En 1976 la filial deportiva de BMW se preparaba para comenzar el desarrollo del sustituto del CSL 3.0, y para ello se fijó en la normativa de la clase Grupo 5, la cual era la elegida para el Campeonato Mundial de fabricantes.

Como cabecilla del proyecto se encontraba Jochen Neerpasch, quien tuvo la idea de partir de cero con un deportivo biplaza de motor central movido por un V10 3.0.

BMW M1: trasera
La trasera del BMW M1 gozaba de un diseño revolucionario a cargo de Giugiaro

Rápidamente surgió el primer problema: BMW no tenía experiencia en el desarrollo de un coche con motor central. Ante tal tesitura se buscó apoyo externo en Italia, donde llegaron a un acuerdo con Giugiaro para el diseño del vehículo y con Lamborguini para la construcción del coche.

El trabajo del diseñador italiano fue sublime, y es que después de varias décadas luce tan fresco como el primer día. La carrocería de fibra de vidrio descansaba sobre un chasis tubular de acero. El tren de rodaje, por su parte, se componía por una suspensión independiente en cada rueda y discos ventilados de última generación.

Lamentablemente, apareció un segundo problema importante: no se podría montar un motor V10 como se había previsto, así que se reutilizó el 6 cilindros del CSL 3.0 con aumento de cilindrada hasta los 3,5 litros con 277 CV. Por su parte, el cambio seria manual de 5 velocidades.

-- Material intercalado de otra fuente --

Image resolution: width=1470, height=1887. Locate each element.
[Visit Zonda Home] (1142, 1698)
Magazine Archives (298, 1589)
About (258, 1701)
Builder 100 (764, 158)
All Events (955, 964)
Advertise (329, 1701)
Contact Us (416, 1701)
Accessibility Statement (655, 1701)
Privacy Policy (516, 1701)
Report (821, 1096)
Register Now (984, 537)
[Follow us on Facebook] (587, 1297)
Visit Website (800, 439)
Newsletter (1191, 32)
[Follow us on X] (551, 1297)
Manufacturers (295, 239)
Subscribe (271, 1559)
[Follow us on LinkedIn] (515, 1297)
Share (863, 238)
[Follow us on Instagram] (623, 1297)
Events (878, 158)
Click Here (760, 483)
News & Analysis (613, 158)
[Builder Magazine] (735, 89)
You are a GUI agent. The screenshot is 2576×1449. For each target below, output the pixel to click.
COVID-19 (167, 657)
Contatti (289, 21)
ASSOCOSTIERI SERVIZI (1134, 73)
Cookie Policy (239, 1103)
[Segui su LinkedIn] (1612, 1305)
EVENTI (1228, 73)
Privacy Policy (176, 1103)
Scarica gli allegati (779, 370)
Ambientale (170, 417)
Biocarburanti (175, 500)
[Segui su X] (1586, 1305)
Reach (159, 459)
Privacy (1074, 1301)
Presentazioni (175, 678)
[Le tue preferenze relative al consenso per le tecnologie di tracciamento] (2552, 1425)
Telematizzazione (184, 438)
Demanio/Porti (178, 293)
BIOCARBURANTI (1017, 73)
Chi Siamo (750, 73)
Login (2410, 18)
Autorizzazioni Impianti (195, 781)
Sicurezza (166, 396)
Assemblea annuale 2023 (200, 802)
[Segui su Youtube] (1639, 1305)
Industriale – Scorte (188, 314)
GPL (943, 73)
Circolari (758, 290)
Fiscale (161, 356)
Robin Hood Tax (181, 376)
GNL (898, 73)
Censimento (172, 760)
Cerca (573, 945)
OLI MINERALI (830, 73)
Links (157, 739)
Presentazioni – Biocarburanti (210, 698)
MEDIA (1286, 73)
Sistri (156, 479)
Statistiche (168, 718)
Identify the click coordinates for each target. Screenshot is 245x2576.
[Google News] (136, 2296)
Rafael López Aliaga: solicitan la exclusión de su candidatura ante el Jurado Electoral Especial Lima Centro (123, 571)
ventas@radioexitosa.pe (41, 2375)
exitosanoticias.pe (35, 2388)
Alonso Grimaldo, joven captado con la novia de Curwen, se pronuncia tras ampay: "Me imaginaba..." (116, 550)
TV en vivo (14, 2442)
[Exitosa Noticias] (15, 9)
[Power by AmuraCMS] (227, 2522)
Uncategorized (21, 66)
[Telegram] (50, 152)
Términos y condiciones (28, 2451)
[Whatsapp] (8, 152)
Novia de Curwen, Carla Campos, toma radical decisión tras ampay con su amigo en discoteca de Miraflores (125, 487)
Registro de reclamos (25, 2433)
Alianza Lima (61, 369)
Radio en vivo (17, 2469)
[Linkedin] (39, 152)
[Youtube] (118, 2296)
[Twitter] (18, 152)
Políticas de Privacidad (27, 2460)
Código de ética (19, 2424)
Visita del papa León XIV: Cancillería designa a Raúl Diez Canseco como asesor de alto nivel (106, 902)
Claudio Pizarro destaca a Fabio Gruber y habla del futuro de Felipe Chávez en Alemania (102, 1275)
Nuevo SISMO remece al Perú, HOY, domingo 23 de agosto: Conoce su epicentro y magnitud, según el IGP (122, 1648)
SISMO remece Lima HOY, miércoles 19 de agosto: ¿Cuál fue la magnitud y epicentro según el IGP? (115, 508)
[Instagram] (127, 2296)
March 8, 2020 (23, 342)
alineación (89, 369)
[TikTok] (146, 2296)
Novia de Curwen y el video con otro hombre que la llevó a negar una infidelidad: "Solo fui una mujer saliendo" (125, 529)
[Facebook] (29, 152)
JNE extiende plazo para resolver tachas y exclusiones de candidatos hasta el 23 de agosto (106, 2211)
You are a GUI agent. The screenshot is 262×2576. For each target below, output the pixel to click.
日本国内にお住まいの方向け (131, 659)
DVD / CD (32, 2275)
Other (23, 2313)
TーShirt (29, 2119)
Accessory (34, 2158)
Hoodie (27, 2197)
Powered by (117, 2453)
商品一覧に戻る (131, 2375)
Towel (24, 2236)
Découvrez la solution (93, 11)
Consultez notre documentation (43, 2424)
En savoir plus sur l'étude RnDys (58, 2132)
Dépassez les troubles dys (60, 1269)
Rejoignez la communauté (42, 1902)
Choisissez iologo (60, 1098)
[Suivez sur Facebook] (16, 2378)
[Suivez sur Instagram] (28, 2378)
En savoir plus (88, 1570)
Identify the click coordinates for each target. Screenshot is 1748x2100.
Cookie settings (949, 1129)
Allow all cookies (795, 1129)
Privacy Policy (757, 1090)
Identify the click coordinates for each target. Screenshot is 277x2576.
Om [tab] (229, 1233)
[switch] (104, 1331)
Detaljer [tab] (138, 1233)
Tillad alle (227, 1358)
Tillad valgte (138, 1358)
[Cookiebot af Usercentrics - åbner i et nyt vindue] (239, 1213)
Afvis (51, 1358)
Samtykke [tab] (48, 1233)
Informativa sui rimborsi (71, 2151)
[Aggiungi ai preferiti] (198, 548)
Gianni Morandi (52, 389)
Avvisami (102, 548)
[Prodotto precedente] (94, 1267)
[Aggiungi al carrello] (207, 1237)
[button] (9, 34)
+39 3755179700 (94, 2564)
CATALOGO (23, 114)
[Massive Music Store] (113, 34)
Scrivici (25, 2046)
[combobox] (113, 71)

La recepción del público al M1 fue muy positiva, pero cuando la producción comenzó Lamborghini tuvo que dejar el proyecto debido a que estaba al borde de la bancarrota y no podía destinar fondos a un proyecto ajeno.

El problema se solventó cuando Giugiaro se ofreció también para fabricar el coche, por lo que cada unidad producida en Turín (Italia) debía ser enviada hasta Alemania para terminar de ser ensamblada.

Todo este desbarajuste supuso el retraso en la entrega de los coches a sus clientes, por lo que idearon una pequeña competición para amenizar la espera. La BMW M1 Procar se celebró durante dos años y sus carreras tenían lugar en las vísperas de los Grandes Premios de Fórmula 1.

BMW M1: competición
El BMW M1 Procar fue la versión de competición, de la que solo se fabricaron 57 unidades.

Tras 457 unidades del M1 producidas sumando los 400 de calle y las unidades de carreras, el primer deportivo de motor central de BMW se ha erigido en un icono entre los entusiastas. Desde entonces se espera que la marca produzca un sustituto a la altura, y no algo similar como podría considerarse al BMW i8.